Some of these stories were fluffy and light, but others went to dark places full of loss, grief, violence, suffering and painful survival. They all said the same thing, though: You can get through it. You can find allies. You can fight your battles no matter what shape they take. You will change, and your life will change.

Not all the characters who change their lives and/or their worlds turn out to be world-saving wizards, reluctant revolutionaries,  or long-lost monarchs, but some of them do. There are plenty of brilliant, dark books that take place in the real world, but I always opted for the books with the heightened, fantastical stakes, where magic and horror helped reflect the internal reality that whatever we’re facing is often the most important thing ever, even when we’re not 15 anymore.
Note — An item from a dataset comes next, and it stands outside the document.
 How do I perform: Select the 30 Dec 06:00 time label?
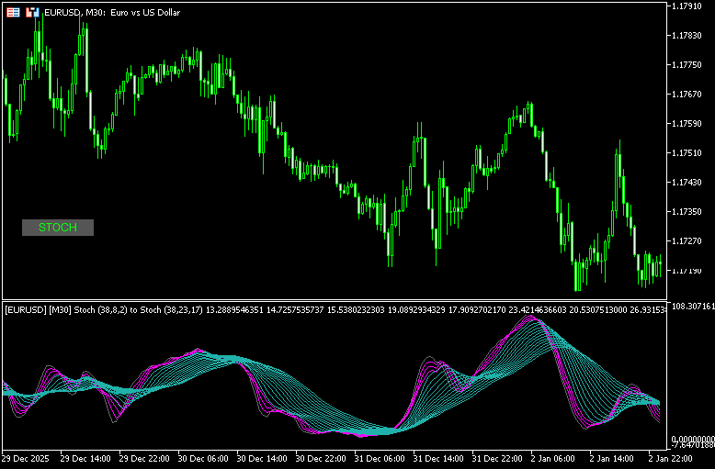[205, 457]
For Buffy Summers, not going out one night really will mean the world ending. For the rest of us, the results are usually smaller, but the hurt and excitement is just as real.

I still read a lot of YA and I still look for these stories. They’re the ones that remind me how to find magic in the ordinary, or how to take scary leaps of faith, or how to make the things you need out of the things you have, and how to be grateful and compassionate. They’re the ones that remind me that family is built as well as born, that your friends will save you and you’ll save them back, and that the fantastical can be a beautiful metaphor for feeling different. They’re the ones that tell stories in which teenagers do great, incredible things, and stand up to broken societies, and see the world in ways I never would have thought of. They’re the ones in which the battle to be yourself can be the most difficult fight of all, and the ones that remind us that everyone else is fighting that same battle — and sometimes losing.
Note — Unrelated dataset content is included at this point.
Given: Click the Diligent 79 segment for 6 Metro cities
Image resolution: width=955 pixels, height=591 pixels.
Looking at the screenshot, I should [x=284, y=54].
They’re the ones full of hope. And the darkest books are often the most hopeful, whether they’re Laurie Halse Anderson’s heartbreaking Speak (a book I love unreasonably), or Patrick Ness’ heavy, relentless Chaos Walking series, or books that are a different kind of dark, like Scott Westerfeld’s Uglies series and countless other books in which the world the adults have made is not the world in which the next generation wants to live.

If the books seem to get darker, it’s worth asking where the darkness comes from.

There were dark books when I was a kid. There were dark books when you were a kid. There were dark books handed to me in high school, safely patted down by the authorities and deemed acceptable, and there were dark books I pulled off the shelves myself. It’s been pointed out that kids can self-edit, that they skip or ignore the things they’re not ready for or don’t fully understand. A book lets you do that. I see what I’m reading in my head, like a tiny, flickering movie screen I control. If a thing is too much, I don’t have to see it.

If a thing is too much, you don’t have to read it. But you also don’t have to freak out and fear for the children, because if young adult books have taught those of us who read them anything at all, it’s that the children are a lot smarter than we remember being.